Less popular but equally successful we find sports like judo, boxing and wrestling. Some of the world’s best fighters are either Latin American or descent from Latin Americans like Floyd Mayweather.
Cuban students studying in the U.S brought baseball to Latin America between the 1850s and 1860s. Now, analysts estimate that just under a third of current baseball players in the United States come from Latin American or are descendants of Latin Americans.
Polo was defined as the national sport of Argentina in 1953.
Also popular in Argentina is basketball. The men’s team has been very successful in the last decade; they have won few Olympic medals, including a gold medal in Athens 2004. Aside from the United States, Argentina is the only country to have won five of FIBA’s (International Basketball Federation) most important titles in the sport.
Volleyball is consider by some the second most popular sport in Latin America, and south American countries have been a dominant force in this sport in the last decade. Volleyball and especially beach volleyball is so popular because most of the countries in Latin America have the perfect environment to practice the sport and is also fairly cheap. During the last Olympics, Brazil received three medals in volleyball competitions.
Depending on water availability, swimming proves another popular Latin American sport. Unfortunately, some Latin American countries don’t have enough resources to organize the sport; this is why Latin America has produced some great swimmers, but inconsistently.

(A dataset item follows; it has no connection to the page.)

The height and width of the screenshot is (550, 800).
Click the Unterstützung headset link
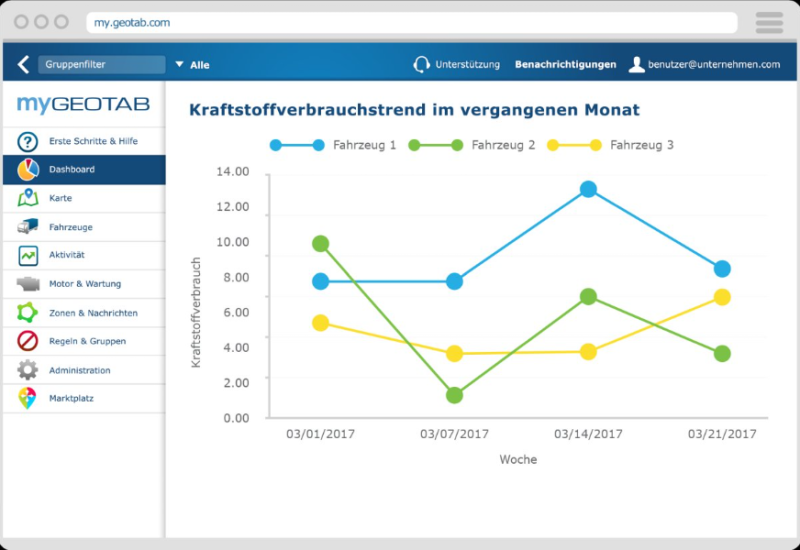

It’s also why the sport hasn’t been too successful at a national level.
Looking ahead, sports enthusiasts should take note of these popular Latin American athletics. For the 2016 Olympics in Brazil, Latin American countries will have a “home field” advantage, especially Brazil–the host nation. They will bring as many athletes as possible, and they will most likely dominate some sports like soccer and volleyball, and they will compete hard in water sports and will maybe offer a few more surprises.